NOZAR MF; FIOL V; MARTÍNEZ A; PONS JE; ALONSO TELECHEA J; BRIOZZO L
Rev Med Urug 2008; 24: 94-101
Full text (spanish) |  Full text (spanish) (New windows, pdf) | Abstract

Abstract

Introduction: acute fetal distress is a metabolic disorder leading to hypoxia and acidosis that can result in serious lesions and even death. It is one of the main causes for neonatal morbimortality.

Objective: to determine the relationship between the different fetal heart rate patterns corresponding to the suspicion of fetal hypoxia and neonatal results.

Method: a prospective study (November 2001- August 2004) was conducted at the Maternity Service of the Pereira Rossell Hospital. Population: 183 patients were selected according to the following inclusion criteria: single pregnancy, cephalic presentation, labor and electronic monitoring of the fetal heart rate indicating fetal hypoxia.
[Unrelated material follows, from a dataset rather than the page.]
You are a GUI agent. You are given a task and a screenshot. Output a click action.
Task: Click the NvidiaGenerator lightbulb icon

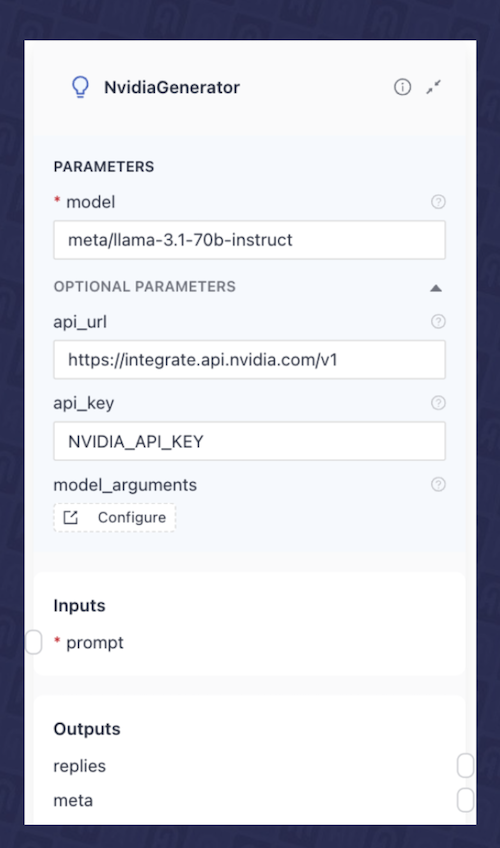point(81,87)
Pregnancy was interrupted in all emergency cases once diagnosis had been made.

Results: average time for diagnosis at birth was 16.97 minutes, with a standard deviation of 7.7 minutes.

Diagnostic patterns were: intra-partum deceleration 2 (106 cases, 58%), persistent bradychardia (79 cases, 43%), decrease in variability (12 cases, 6%), not promising (complex varied deceleration curves, 12 cases, 6%).

Taking the acid-base state as a neonatal variable, the patterns that best predict the perinatal condition for pH levels below 7.10 is fetal bradychardia, representing positive predictive value of 31.6 ( predictive value of the positive test).

Taking into account the need to refer the newborn to the neonatal care unit, the pattern that best predicts this fact is a decrease in variability of 41.7( positive predictive value).

Conclusion: the methods used in the study to diagnose intra-partum hypoxia have low positive predictive values.